29/05/2026
La décision du 5 mars 2026 rappelle une règle de calendrier très stricte en matière de sûretés judiciaires. Une publicité définitive prise avant que le titre soit passé en force de chose jugée est prématurée. Elle ne confirme pas la publicité provisoire, qui devient caduque et peut être radiée à la demande du débiteur.
Le point est concret : dans l’affaire jugée, l’inscription définitive avait été effectuée 11 jours trop tôt. La Cour de cassation confirme qu’une erreur de date est sanctionnée de la même manière qu’un re**rd.

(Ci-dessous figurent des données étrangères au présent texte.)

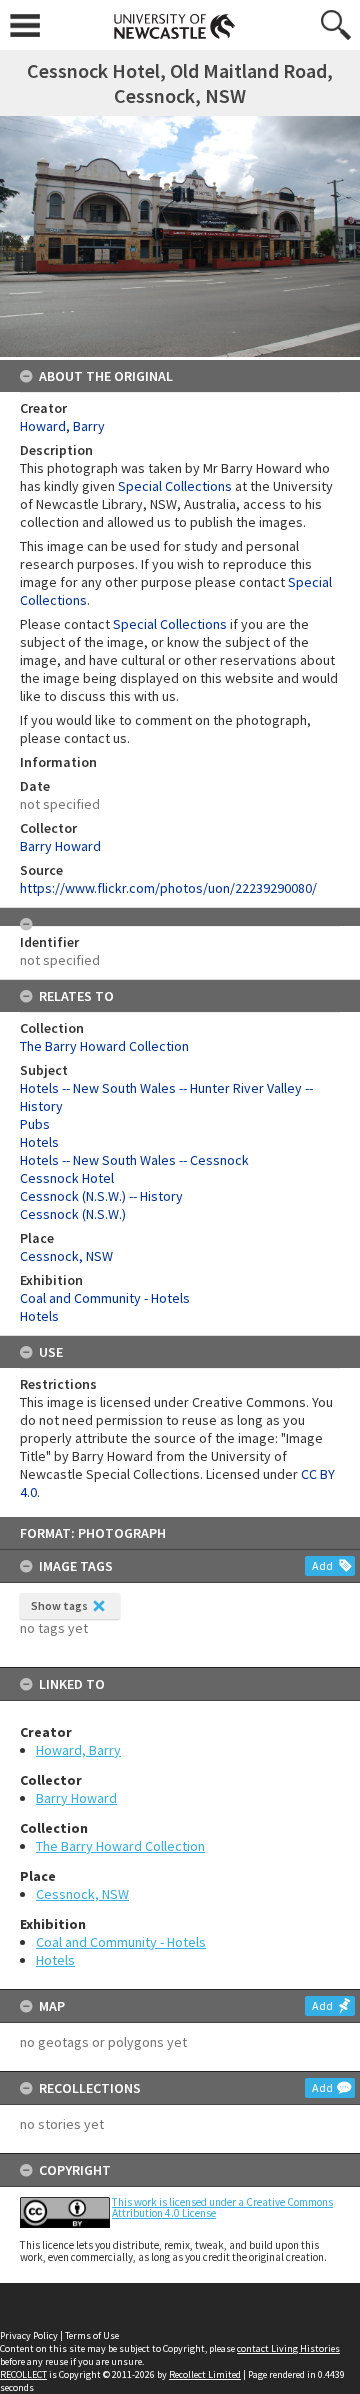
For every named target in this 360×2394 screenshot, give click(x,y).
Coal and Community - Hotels (121, 1942)
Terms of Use (92, 2335)
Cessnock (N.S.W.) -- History (101, 1196)
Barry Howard (76, 1798)
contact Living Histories (288, 2348)
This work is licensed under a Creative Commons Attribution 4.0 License (222, 2207)
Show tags (59, 1605)
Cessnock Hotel (67, 1178)
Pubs (35, 1124)
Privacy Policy (29, 2335)
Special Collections (175, 486)
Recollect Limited (205, 2374)
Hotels (55, 1960)
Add (322, 1565)
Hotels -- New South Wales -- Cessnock (134, 1160)
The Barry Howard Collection (120, 1846)
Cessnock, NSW (82, 1894)
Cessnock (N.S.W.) (73, 1214)
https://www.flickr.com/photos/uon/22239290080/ (168, 888)
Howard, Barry (78, 1750)
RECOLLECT (23, 2374)
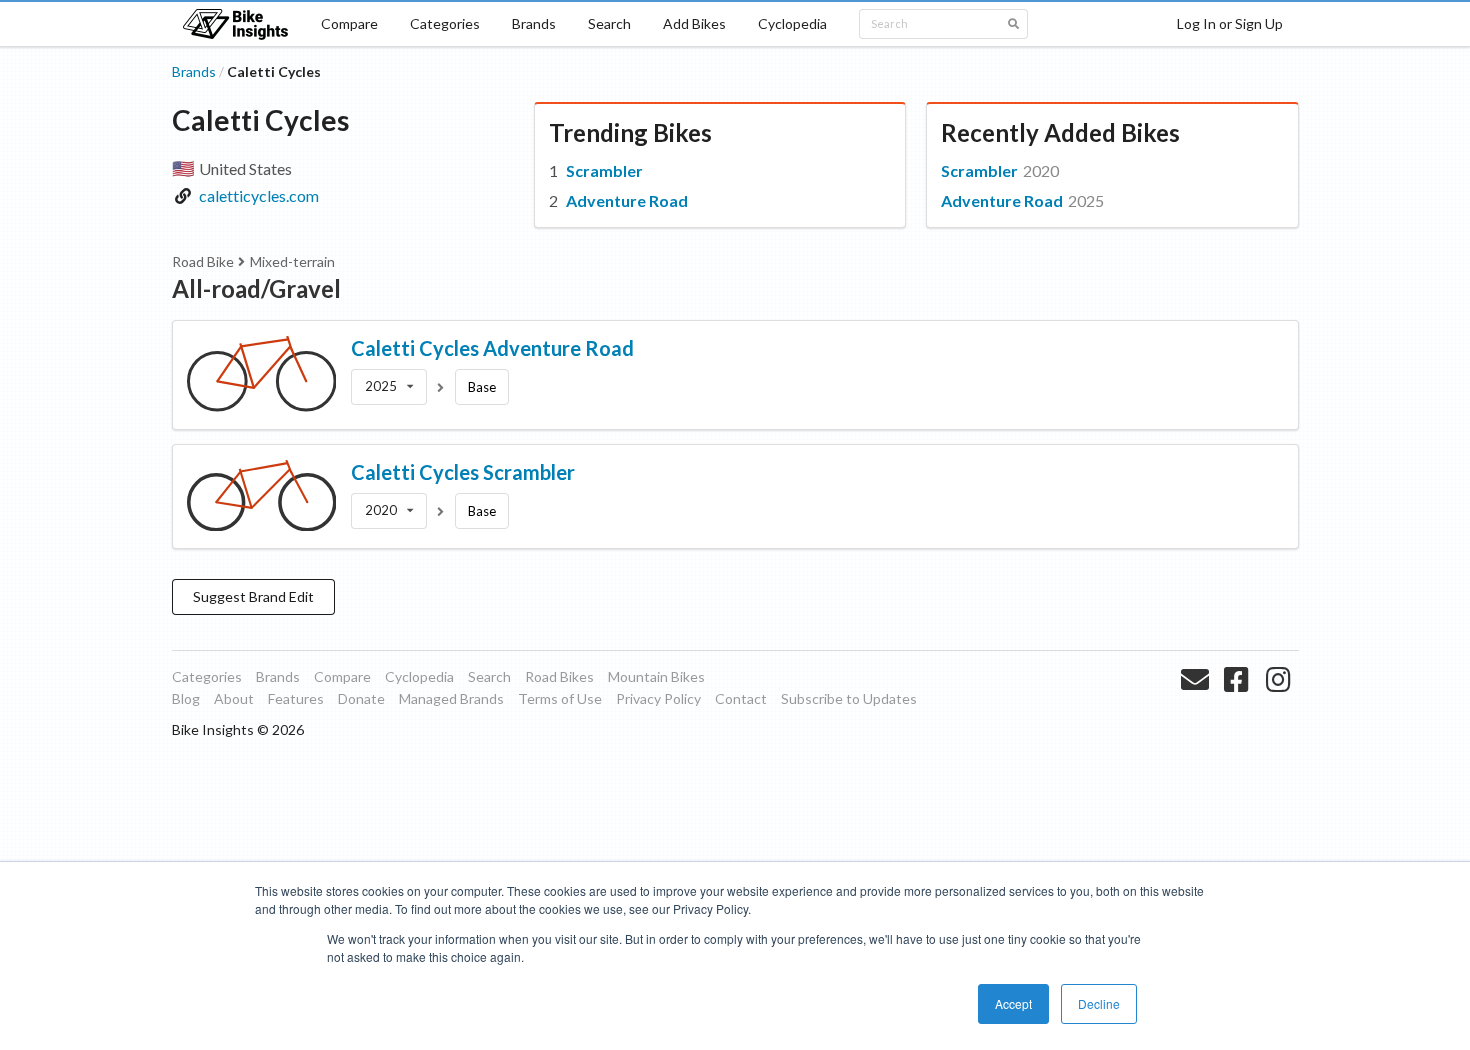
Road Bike (203, 261)
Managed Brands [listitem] (451, 698)
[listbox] (389, 387)
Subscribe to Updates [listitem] (849, 698)
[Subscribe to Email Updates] (1197, 703)
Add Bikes (694, 23)
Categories (445, 23)
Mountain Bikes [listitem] (656, 676)
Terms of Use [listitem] (560, 698)
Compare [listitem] (342, 676)
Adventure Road (627, 200)
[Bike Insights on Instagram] (1280, 703)
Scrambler (604, 170)
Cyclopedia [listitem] (419, 676)
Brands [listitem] (278, 676)
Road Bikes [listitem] (559, 676)
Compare (349, 23)
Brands (534, 23)
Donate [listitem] (361, 698)
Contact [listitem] (741, 698)
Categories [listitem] (207, 676)
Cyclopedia (792, 23)
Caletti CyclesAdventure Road (492, 348)
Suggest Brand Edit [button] (253, 596)
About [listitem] (234, 698)
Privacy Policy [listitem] (658, 698)
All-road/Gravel (256, 288)
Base (482, 387)
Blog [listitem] (186, 698)
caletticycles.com (259, 195)
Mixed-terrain (292, 261)
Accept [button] (1013, 1003)
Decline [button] (1099, 1003)
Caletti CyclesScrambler (463, 472)
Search (609, 23)
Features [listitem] (296, 698)
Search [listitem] (489, 676)
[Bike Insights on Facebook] (1238, 703)
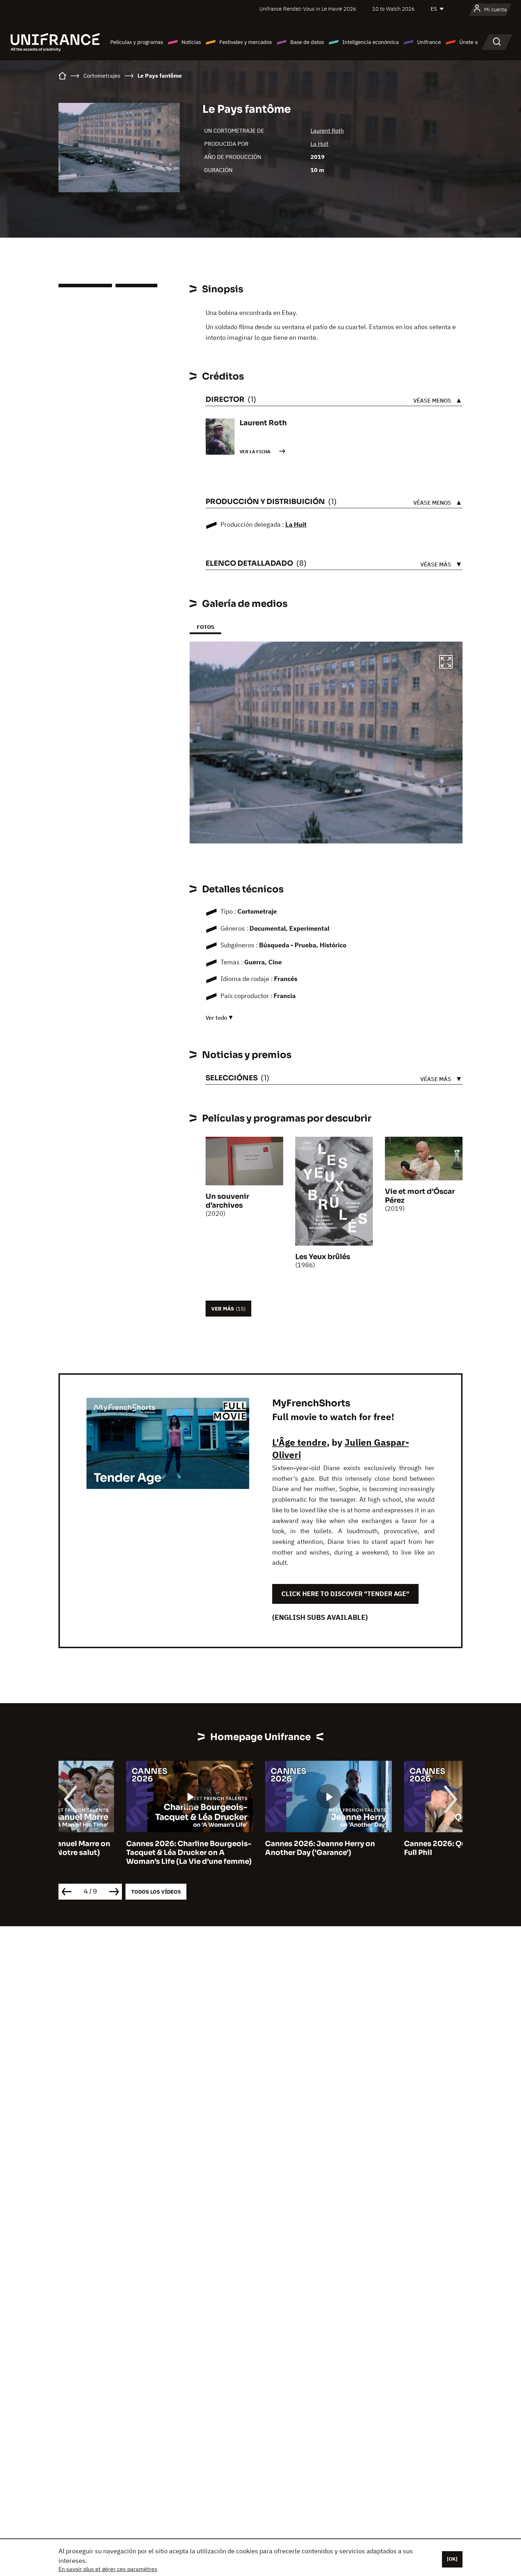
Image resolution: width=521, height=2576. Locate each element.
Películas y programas (136, 42)
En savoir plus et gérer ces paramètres (107, 2568)
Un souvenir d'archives (227, 1201)
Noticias (191, 42)
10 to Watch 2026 (393, 8)
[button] (446, 662)
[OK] (452, 2559)
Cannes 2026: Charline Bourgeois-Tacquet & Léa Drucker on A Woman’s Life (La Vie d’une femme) (121, 1852)
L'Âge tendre (299, 1442)
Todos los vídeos (156, 1891)
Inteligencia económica (370, 42)
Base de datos (307, 42)
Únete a (468, 42)
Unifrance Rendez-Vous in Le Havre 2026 (307, 8)
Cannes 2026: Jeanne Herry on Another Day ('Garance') (252, 1848)
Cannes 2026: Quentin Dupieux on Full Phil (398, 1848)
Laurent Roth (327, 130)
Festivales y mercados (245, 42)
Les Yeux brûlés (322, 1256)
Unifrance (429, 42)
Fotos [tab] (205, 627)
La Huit (319, 143)
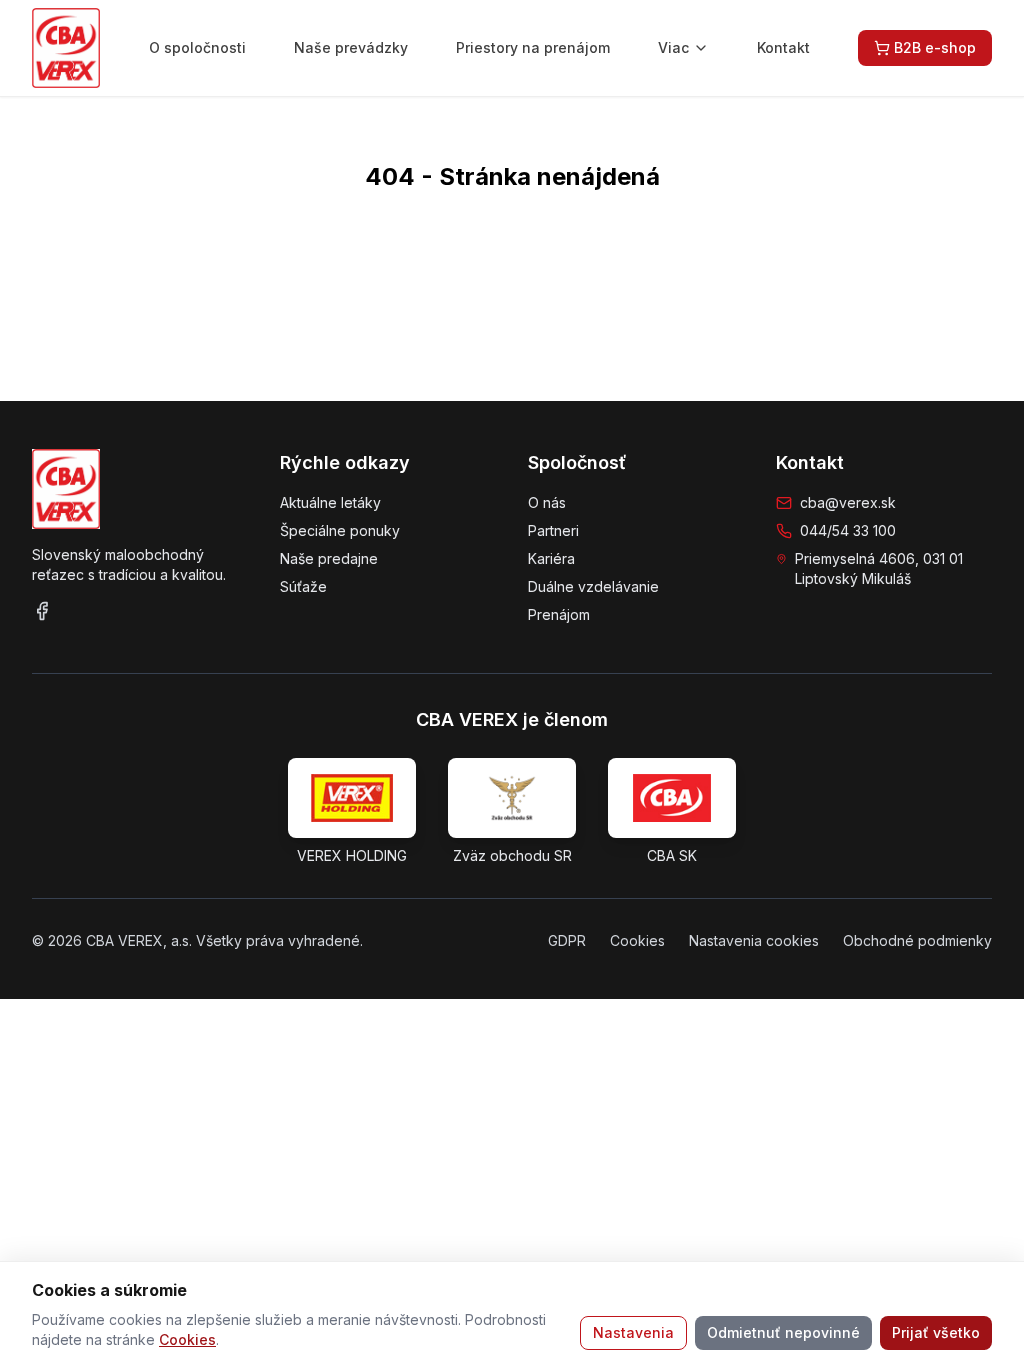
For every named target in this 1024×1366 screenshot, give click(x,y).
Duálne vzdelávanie (593, 586)
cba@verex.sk (848, 502)
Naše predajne (329, 558)
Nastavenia (633, 1332)
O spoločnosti (197, 47)
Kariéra (551, 558)
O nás (547, 502)
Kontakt (783, 47)
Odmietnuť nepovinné (783, 1332)
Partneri (553, 530)
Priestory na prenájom (533, 47)
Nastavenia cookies (754, 940)
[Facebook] (42, 611)
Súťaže (303, 586)
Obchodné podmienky (917, 940)
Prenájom (559, 614)
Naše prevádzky (351, 47)
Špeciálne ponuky (340, 530)
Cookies (187, 1339)
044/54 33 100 (848, 530)
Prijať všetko (936, 1332)
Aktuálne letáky (330, 502)
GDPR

Pour les créanciers, la maîtrise des délais reste donc déterminante à chaque étape de la mesure conservatoire.
L’arrêt précise aussi la compétence du juge de l’exécution. Une demande visant à faire déclarer non avenu le jugement fixant la créance, sur le fondement de l’article 372 du code de procédure civile, ne relève de ce juge qu’à l’occasion de l’exécution forcée.
Cette solution montre que, dans ce contentieux, la solidité du dossier dépend autant du fond que du respect exact de la procédure. Les retours de pratique sur la gestion de ces délais et de ces incidents nourrissent utilement le débat.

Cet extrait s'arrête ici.